In another embodiment the method further comprises the step of pre-treating a feedstock of the plastic compound to be provided to the plastic processing apparatus, preferably followed by a step of preconditioning the plastic compound, before providing it to the plastic processing apparatus. Pre-treating and/or preconditioning is used to filter the feedstock in order to remove metallic, inorganic or other solid materials like wood or sand not being plastic compounds out of the material to be fed into the plastic processing apparatus not to disturb or contaminate the subsequent plastic processing. In case of using a feedstock of a sufficient purity, the pre-treating and preconditioning steps are not necessary.

In another embodiment a chlorine-binding compound is added to the feedstock of plastic compound before providing it to the plastic processing apparatus and/or at one or more later process steps executed by the plastic processing apparatus, preferably the chlorine-binding compound is a calcium compound such as calcium oxide or calcium carbonate. The added chlorine-binding compound shall bind chlorine being chemically separated from the former chlorine containing polymer. In this case the cracked off chlorine is not present as gas but as bonded material in a fluid phase. This method to bind the cracked off (chemically separated) chlorine can avoid or at least largely reduce generation of chlorine gas to avoid or at least reduce corrosion effects in the secession unit or in subsequent units until the chlorine is extracted from the melted plastic compound. The chlorine-binding compound might be added at an early position within the process flow, e.g. in the feedstock prior to the plastic processing or at the beginning of the melting process to enable a good and homogeneous distribution of the chlorine-binding compound within the plastic compound for the later occurring secession process in the secession unit. Additionally, when adding the chlorine-binding compound in an early stage it would enable to also bind chemically separated chlorine, which cracks off from the chlorine-containing polymer prior to the secession unit due to temperature effect also present at lower temperatures. Such early chlorine separation occurs at significant lower secession rates. However, such early separated chlorine can be bonded to the chlorine- binding compound before causing any trouble. The chlorine-binding compound might also be added at any later stage of the plastic processing as an alternative or cumulative measure to bind chlorine to the chlorine-binding compound. There might be one or more positions along the process flow, where chlorine-binding compound is added to the to be melted or already melted plastic compound. In case of adding the chlorine-binding compound at a later stage of the process, the chlorine-binding compound will have its full binding capacity for chemically separated chlorine.
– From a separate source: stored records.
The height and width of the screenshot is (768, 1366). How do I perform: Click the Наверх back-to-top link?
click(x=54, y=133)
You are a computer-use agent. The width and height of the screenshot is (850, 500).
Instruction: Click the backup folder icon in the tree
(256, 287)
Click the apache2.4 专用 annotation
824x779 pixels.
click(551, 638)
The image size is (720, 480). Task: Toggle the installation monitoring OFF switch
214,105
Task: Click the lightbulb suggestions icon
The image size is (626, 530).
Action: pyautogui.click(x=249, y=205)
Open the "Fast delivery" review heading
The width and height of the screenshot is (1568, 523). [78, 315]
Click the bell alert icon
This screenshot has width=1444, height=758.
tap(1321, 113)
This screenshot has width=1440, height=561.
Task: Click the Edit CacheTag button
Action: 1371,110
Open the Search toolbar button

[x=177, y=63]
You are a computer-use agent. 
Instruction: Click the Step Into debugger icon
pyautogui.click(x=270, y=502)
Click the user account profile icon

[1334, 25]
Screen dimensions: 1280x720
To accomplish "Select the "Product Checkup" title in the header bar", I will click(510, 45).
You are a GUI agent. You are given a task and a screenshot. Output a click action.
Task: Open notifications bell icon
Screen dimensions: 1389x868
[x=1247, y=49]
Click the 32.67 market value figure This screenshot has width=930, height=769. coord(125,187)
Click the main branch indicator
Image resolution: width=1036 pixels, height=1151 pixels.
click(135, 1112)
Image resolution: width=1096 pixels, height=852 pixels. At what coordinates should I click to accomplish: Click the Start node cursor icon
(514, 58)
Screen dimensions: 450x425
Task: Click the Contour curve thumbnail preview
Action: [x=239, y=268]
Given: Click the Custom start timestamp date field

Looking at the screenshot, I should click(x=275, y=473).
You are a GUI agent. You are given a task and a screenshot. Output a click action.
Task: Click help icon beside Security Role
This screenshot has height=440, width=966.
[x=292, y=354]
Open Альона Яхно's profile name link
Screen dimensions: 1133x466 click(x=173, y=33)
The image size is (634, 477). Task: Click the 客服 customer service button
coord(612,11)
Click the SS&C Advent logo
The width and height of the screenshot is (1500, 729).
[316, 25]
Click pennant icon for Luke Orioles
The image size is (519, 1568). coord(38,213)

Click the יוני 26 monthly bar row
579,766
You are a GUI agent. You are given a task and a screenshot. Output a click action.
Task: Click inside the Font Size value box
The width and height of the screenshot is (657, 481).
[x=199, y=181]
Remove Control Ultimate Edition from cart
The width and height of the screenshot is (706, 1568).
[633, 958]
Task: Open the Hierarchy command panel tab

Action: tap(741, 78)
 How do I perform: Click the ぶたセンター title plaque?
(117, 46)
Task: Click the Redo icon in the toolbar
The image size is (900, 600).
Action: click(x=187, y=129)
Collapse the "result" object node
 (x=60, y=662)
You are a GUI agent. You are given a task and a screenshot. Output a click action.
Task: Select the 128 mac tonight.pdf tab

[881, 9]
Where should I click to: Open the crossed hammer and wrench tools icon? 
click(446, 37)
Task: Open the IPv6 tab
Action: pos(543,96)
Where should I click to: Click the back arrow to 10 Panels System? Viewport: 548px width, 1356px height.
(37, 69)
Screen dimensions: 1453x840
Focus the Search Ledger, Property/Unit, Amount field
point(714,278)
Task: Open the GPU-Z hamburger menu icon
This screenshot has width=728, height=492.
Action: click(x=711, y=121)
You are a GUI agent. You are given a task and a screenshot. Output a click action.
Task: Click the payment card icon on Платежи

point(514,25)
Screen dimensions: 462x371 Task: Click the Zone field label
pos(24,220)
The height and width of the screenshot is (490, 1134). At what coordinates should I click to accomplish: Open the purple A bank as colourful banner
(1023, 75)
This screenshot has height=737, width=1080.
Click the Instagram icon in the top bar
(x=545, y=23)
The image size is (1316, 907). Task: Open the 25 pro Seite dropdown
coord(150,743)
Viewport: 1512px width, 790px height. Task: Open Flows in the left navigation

In another embodiment volatiles, preferably water or humidity, are extracted from the melted plastic compound before entering the chemical separation step. Volatiles might be extracted in order to improve the purity of the processed plastic compound. In case of extracting water or humidity, the building of chlorine acid from reaction of chlorine with water or humidity can be avoided or at least largely reduced. This helps to reduce corrosion effects or other critical effects due to the present of separated chlorine. Especially polyethylene terephthalate introduces a higher water content to the process and additionally requires higher melting temperatures releasing chlorine and/or organic acids to a certain extend. For the resulting amount of chemically separated chlorine during melting, the reduction of water or humidity is beneficial in the process steps before the plastic compound enters the secession unit.

In another embodiment foreign materials are removed from the melted plastic compound via melt filtration prior to the chemical separation step of chloride and/or prior to further following process steps for the de-chlorinated plastic compound. The term “foreign material” denotes any material not wanted to be present in the de-chlorinated plastic compound as petrochemical feedstock for further following processes. Foreign materials usually denote impurities of the feedstock. The removal might be executed with melt filtration. In case of arranging the melt filtration behind the secession unit, the removal may incorporate removal (extraction) of the chlorine-binding material with bonded chlorine. The melt filtration might be executed in a melt filtration unit. In another embodiment, where the resulting petrochemical feedstock for further processes is used for oiling the petrochemical feedstock material, the applied oiling temperature is higher than the secession temperature to obtain a hydrocarbon oil gas by thermal decomposition. Applied oiling temperatures can be larger than 350°C, preferably larger than 400°C. The oils resulting from oiling the petrochemical feedstock material might be oil of monomers or oligomers as start material for other processes or might by combustible oils for energy supply.

In another embodiment the method further comprises a recovery step of cooling the hydrocarbon oil gas and recovering the hydrocarbon oil gas as a hydrocarbon oil.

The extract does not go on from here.